__Aim of the exercise__.
Below is a listing; restate from it, character for character, the lines beginning at the line holding "962x444 pixels." and ending at the line holding "Given: Click the question mark help button", both included.

------------

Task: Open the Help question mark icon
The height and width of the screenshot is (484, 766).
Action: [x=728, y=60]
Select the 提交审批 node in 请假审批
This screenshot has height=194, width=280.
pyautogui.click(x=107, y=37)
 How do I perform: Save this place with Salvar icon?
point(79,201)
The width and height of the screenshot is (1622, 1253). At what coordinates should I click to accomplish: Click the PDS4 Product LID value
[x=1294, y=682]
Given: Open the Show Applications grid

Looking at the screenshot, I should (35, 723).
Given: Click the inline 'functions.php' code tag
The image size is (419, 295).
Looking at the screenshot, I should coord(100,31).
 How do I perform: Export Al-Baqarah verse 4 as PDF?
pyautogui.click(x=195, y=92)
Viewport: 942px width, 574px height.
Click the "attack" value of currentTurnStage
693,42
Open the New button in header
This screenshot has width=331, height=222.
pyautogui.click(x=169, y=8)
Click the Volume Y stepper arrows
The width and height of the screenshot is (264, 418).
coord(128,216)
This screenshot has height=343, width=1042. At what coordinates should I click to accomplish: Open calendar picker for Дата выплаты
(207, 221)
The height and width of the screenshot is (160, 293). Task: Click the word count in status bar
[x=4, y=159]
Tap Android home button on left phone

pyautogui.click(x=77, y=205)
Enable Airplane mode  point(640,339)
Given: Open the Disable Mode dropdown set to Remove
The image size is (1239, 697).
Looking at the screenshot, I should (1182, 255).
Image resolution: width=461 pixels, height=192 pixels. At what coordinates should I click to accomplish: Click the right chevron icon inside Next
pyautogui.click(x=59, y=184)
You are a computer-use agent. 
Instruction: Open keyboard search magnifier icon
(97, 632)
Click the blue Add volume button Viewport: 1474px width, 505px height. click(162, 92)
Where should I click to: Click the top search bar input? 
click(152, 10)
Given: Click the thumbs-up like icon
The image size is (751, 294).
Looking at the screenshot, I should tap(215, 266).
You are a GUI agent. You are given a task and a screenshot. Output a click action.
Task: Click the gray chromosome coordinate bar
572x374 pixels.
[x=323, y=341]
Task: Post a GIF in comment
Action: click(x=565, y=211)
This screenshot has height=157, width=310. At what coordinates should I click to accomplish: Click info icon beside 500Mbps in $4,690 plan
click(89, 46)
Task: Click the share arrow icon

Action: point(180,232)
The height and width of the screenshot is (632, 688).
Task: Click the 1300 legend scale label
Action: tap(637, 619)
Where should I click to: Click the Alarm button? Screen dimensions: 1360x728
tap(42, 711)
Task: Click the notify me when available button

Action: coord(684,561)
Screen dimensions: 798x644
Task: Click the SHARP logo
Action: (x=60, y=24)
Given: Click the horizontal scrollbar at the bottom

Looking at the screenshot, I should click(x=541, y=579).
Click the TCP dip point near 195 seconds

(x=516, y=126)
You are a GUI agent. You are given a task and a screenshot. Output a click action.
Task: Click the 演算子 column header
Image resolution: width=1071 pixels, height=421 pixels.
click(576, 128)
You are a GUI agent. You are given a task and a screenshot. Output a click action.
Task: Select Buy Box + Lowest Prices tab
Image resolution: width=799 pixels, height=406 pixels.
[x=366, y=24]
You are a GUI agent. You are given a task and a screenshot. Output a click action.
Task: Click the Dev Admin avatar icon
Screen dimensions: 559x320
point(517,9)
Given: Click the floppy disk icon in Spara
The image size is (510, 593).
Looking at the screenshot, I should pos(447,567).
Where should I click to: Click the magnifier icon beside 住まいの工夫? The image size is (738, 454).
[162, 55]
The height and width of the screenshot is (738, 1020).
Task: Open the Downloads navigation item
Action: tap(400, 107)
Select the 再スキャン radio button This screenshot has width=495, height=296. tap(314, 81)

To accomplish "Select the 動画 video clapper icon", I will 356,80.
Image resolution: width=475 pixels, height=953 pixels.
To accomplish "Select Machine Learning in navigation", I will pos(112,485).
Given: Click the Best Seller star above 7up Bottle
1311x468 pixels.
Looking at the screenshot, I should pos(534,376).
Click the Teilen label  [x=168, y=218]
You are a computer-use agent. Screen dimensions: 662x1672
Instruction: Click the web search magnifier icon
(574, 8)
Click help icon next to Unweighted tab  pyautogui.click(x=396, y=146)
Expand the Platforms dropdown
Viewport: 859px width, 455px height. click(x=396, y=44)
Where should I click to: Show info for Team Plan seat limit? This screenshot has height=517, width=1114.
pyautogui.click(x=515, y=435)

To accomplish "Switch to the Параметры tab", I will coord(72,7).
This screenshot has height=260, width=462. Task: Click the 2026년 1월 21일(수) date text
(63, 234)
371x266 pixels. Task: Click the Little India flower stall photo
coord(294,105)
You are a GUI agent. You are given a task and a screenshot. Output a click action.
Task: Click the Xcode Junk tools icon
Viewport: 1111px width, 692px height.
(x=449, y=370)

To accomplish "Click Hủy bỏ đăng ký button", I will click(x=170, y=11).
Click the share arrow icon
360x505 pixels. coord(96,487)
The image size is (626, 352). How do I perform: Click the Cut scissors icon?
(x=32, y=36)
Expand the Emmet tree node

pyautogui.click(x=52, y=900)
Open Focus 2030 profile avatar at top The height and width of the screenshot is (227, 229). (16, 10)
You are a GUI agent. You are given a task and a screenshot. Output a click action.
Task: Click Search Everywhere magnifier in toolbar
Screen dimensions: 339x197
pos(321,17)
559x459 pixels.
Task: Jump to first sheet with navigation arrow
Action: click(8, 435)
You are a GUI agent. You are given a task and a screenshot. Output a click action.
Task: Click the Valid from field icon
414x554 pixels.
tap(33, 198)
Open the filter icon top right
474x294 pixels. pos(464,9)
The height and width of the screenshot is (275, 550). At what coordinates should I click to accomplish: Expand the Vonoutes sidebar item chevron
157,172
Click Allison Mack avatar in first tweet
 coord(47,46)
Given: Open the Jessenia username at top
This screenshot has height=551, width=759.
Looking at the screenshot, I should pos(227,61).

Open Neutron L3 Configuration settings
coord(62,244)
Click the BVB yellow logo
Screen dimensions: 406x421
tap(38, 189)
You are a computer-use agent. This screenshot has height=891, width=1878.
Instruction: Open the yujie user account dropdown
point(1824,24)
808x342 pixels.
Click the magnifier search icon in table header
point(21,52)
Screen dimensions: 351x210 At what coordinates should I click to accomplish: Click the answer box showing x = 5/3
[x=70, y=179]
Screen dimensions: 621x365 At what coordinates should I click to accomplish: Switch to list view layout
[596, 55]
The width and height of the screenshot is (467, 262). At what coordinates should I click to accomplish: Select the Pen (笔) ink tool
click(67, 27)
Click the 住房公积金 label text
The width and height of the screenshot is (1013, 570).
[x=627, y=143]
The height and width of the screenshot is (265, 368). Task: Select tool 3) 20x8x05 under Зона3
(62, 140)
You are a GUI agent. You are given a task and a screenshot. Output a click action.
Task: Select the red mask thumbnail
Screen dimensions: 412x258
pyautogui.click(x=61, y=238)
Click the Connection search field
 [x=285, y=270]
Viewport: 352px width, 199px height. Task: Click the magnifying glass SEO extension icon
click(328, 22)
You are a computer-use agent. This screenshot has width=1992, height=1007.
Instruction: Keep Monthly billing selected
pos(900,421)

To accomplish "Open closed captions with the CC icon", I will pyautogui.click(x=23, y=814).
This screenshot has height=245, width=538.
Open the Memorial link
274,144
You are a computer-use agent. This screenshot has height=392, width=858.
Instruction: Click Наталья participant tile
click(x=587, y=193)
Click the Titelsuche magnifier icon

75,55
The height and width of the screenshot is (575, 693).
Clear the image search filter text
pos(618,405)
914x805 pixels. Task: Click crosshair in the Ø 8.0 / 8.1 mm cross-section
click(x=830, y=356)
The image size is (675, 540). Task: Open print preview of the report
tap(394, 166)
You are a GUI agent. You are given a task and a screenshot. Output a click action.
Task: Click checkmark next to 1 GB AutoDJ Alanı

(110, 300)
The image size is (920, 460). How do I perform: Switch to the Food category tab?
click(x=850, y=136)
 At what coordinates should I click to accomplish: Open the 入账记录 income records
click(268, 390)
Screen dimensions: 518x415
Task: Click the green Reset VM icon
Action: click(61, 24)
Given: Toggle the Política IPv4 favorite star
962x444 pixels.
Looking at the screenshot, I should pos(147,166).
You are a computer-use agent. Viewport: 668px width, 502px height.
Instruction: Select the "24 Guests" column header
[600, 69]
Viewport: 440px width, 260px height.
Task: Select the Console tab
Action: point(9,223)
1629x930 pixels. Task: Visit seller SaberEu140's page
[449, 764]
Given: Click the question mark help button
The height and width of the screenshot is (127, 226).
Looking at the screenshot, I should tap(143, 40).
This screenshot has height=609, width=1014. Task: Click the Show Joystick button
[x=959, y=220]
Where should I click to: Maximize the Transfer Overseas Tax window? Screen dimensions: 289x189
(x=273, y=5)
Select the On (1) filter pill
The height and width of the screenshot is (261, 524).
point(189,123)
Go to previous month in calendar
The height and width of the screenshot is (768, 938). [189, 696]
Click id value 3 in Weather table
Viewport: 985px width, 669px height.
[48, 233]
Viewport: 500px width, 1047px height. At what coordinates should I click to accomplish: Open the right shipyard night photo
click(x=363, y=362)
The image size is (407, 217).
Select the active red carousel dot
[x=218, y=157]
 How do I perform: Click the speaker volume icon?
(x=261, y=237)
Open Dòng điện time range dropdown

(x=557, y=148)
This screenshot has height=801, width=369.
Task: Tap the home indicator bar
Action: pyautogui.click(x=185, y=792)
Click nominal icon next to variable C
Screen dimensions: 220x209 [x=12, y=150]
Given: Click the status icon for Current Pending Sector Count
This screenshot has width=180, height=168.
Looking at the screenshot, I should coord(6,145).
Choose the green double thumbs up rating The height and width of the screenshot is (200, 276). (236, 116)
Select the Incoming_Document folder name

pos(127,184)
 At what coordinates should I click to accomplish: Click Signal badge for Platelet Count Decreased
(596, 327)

------------

__Answer section__.
962x444 pixels.
Looking at the screenshot, I should pos(147,166).
You are a computer-use agent. Viewport: 668px width, 502px height.
Instruction: Select the "24 Guests" column header
[600, 69]
Viewport: 440px width, 260px height.
Task: Select the Console tab
Action: point(9,223)
1629x930 pixels. Task: Visit seller SaberEu140's page
[449, 764]
Given: Click the question mark help button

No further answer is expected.